Japan Airlines had special "Shimajirō JET" liveries featuring Shimajirō characters on a mainline Boeing 737-800 registered JA330J from March 2019 to February 2020, as well as an Embraer 190 operated by subsidiary J-Air and registered JA254J, from September 2018 to September 2019.

===Overseas popularity===
Shima Shima Tora no Shimajirō is officially released in various TV stations in Japan, Taiwan, South Korea, Indonesia, and Saudi Arabia. The Mandarin dub version is called Qiaohu (巧虎 (qiǎo hǔ)) and is known for having "... thoughtful and scrupulous tutoring methods, as well as elaborate educational materials." The show contains cartoons as well as acted out portions that feature the signature tiger mascot as well as a rabbit and a few actors.

According to another source, the firm which sponsored the character has franchises in Beijing and Shanghai which has been considered "successful" by many parents for its ability to inspire children with "good character" amid China's recent social issues.

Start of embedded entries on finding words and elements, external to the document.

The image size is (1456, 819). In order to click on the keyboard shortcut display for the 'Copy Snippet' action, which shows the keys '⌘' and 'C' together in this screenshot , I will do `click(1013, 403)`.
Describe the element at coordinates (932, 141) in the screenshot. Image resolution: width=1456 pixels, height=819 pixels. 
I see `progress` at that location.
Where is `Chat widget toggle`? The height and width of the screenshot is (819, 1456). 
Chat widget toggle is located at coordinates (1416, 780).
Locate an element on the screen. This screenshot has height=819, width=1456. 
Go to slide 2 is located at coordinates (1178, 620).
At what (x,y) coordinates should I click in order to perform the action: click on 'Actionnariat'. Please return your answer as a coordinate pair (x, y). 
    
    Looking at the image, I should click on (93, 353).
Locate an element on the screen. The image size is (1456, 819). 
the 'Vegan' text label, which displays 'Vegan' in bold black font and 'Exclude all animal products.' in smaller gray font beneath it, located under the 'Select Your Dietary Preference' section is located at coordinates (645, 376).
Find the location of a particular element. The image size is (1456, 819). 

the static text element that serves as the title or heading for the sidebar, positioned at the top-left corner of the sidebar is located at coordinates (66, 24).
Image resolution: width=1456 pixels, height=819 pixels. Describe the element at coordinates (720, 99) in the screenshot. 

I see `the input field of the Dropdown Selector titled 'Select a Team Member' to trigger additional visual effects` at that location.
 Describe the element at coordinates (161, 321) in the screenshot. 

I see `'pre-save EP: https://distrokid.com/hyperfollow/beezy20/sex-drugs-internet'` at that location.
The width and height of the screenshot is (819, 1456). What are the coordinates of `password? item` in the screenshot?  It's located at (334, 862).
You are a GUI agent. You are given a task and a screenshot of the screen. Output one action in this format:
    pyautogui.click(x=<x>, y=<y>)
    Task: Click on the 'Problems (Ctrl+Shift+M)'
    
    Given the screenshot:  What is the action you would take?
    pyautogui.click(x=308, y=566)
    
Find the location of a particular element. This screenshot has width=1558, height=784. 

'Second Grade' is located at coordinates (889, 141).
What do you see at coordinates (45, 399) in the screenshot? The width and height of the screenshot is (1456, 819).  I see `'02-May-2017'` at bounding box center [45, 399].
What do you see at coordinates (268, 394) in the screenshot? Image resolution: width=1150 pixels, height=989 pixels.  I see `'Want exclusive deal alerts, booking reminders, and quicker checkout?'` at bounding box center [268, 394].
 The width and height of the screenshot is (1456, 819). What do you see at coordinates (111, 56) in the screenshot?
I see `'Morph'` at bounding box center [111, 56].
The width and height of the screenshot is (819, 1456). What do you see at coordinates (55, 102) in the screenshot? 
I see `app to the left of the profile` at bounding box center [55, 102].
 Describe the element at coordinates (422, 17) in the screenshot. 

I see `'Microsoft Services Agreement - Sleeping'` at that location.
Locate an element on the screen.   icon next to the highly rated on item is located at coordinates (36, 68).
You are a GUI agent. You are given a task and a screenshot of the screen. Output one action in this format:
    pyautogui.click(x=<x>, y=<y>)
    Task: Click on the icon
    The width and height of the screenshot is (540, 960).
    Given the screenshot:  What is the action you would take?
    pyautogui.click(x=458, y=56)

This idea is further reinforced as it teaches children "how to love to learn" "build positive personality and good habit", addressing the need in children's different stages of learning. In 2014, the firm plans big staging events in Beijing under the title "Dawn of the Adventure Island" in Beijing's Haidian Theater. The anticipated event is notable in that it is one of the first shows targeted towards an audience of children rather than "... conventional justice evil drama of violence and adult language of thinking...", which is referring to Pleasant Goat and Big Big Wolf. According to Amazon.com, the franchise was released on DVD in the year 2010.

In Taiwan, Shimajirō is the most popular character among children aged 0 to 6.